ASSIGNMENT :: Each line of the data should be transcribed exactly as given.

INFORMATION SUPPLIED ::
*****

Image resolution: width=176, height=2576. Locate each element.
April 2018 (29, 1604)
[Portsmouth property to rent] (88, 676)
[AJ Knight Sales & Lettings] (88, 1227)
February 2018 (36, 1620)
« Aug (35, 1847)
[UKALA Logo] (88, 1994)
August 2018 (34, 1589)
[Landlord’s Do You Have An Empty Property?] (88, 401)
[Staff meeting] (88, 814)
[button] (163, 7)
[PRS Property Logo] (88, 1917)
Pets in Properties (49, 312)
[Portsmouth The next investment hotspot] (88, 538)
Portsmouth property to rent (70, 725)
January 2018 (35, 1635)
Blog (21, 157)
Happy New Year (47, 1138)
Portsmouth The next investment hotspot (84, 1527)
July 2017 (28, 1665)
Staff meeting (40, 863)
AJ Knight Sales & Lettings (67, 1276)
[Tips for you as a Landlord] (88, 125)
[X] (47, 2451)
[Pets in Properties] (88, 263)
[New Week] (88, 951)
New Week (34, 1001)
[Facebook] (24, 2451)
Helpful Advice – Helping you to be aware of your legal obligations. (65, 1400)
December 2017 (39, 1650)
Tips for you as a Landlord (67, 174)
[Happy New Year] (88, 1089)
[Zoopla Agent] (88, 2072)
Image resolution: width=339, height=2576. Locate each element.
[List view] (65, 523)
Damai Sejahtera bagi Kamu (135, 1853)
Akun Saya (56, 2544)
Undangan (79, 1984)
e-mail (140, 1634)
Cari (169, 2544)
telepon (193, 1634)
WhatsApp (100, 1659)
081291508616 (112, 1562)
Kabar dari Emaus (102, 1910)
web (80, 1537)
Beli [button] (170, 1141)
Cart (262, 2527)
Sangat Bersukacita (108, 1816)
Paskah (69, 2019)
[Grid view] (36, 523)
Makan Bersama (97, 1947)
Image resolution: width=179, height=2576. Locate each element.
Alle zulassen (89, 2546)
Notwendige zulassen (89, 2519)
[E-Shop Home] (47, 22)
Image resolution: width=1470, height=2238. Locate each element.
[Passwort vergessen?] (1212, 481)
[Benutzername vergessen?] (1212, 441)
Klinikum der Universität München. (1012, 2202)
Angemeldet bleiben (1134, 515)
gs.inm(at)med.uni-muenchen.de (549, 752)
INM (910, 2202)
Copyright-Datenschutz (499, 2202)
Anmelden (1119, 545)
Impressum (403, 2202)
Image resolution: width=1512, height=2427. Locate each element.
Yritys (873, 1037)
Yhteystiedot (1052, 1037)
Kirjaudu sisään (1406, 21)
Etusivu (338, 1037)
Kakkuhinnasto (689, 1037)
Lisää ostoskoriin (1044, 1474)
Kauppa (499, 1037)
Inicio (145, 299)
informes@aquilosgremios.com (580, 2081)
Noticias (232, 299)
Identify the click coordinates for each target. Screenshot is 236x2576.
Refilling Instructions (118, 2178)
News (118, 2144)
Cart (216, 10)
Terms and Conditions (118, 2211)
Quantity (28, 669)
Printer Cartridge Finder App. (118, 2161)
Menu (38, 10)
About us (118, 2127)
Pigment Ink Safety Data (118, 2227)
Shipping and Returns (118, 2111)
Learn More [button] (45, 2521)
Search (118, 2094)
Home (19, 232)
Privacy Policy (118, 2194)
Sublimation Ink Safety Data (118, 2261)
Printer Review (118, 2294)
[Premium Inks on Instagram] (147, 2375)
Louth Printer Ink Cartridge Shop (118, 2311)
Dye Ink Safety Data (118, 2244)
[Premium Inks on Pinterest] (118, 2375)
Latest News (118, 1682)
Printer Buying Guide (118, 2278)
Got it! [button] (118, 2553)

*****

RESULT FOR THIS EXERCISE ::
Image resolution: width=176, height=2576. Locate each element.
April 2018 (29, 1604)
[Portsmouth property to rent] (88, 676)
[AJ Knight Sales & Lettings] (88, 1227)
February 2018 (36, 1620)
« Aug (35, 1847)
[UKALA Logo] (88, 1994)
August 2018 (34, 1589)
[Landlord’s Do You Have An Empty Property?] (88, 401)
[Staff meeting] (88, 814)
[button] (163, 7)
[PRS Property Logo] (88, 1917)
Pets in Properties (49, 312)
[Portsmouth The next investment hotspot] (88, 538)
Portsmouth property to rent (70, 725)
January 2018 (35, 1635)
Blog (21, 157)
Happy New Year (47, 1138)
Portsmouth The next investment hotspot (84, 1527)
July 2017 (28, 1665)
Staff meeting (40, 863)
AJ Knight Sales & Lettings (67, 1276)
[Tips for you as a Landlord] (88, 125)
[X] (47, 2451)
[Pets in Properties] (88, 263)
[New Week] (88, 951)
New Week (34, 1001)
[Facebook] (24, 2451)
Helpful Advice – Helping you to be aware of your legal obligations. (65, 1400)
December 2017 (39, 1650)
Tips for you as a Landlord (67, 174)
[Happy New Year] (88, 1089)
[Zoopla Agent] (88, 2072)
Image resolution: width=339, height=2576. Locate each element.
[List view] (65, 523)
Damai Sejahtera bagi Kamu (135, 1853)
Akun Saya (56, 2544)
Undangan (79, 1984)
e-mail (140, 1634)
Cari (169, 2544)
telepon (193, 1634)
WhatsApp (100, 1659)
081291508616 (112, 1562)
Kabar dari Emaus (102, 1910)
web (80, 1537)
Beli [button] (170, 1141)
Cart (262, 2527)
Sangat Bersukacita (108, 1816)
Paskah (69, 2019)
[Grid view] (36, 523)
Makan Bersama (97, 1947)
Image resolution: width=179, height=2576. Locate each element.
Alle zulassen (89, 2546)
Notwendige zulassen (89, 2519)
[E-Shop Home] (47, 22)
Image resolution: width=1470, height=2238. Locate each element.
[Passwort vergessen?] (1212, 481)
[Benutzername vergessen?] (1212, 441)
Klinikum der Universität München. (1012, 2202)
Angemeldet bleiben (1134, 515)
gs.inm(at)med.uni-muenchen.de (549, 752)
INM (910, 2202)
Copyright-Datenschutz (499, 2202)
Anmelden (1119, 545)
Impressum (403, 2202)
Image resolution: width=1512, height=2427. Locate each element.
Yritys (873, 1037)
Yhteystiedot (1052, 1037)
Kirjaudu sisään (1406, 21)
Etusivu (338, 1037)
Kakkuhinnasto (689, 1037)
Lisää ostoskoriin (1044, 1474)
Kauppa (499, 1037)
Inicio (145, 299)
informes@aquilosgremios.com (580, 2081)
Noticias (232, 299)
Identify the click coordinates for each target. Screenshot is 236x2576.
Refilling Instructions (118, 2178)
News (118, 2144)
Cart (216, 10)
Terms and Conditions (118, 2211)
Quantity (28, 669)
Printer Cartridge Finder App. (118, 2161)
Menu (38, 10)
About us (118, 2127)
Pigment Ink Safety Data (118, 2227)
Shipping and Returns (118, 2111)
Learn More [button] (45, 2521)
Search (118, 2094)
Home (19, 232)
Privacy Policy (118, 2194)
Sublimation Ink Safety Data (118, 2261)
Printer Review (118, 2294)
[Premium Inks on Instagram] (147, 2375)
Louth Printer Ink Cartridge Shop (118, 2311)
Dye Ink Safety Data (118, 2244)
[Premium Inks on Pinterest] (118, 2375)
Latest News (118, 1682)
Printer Buying Guide (118, 2278)
Got it! [button] (118, 2553)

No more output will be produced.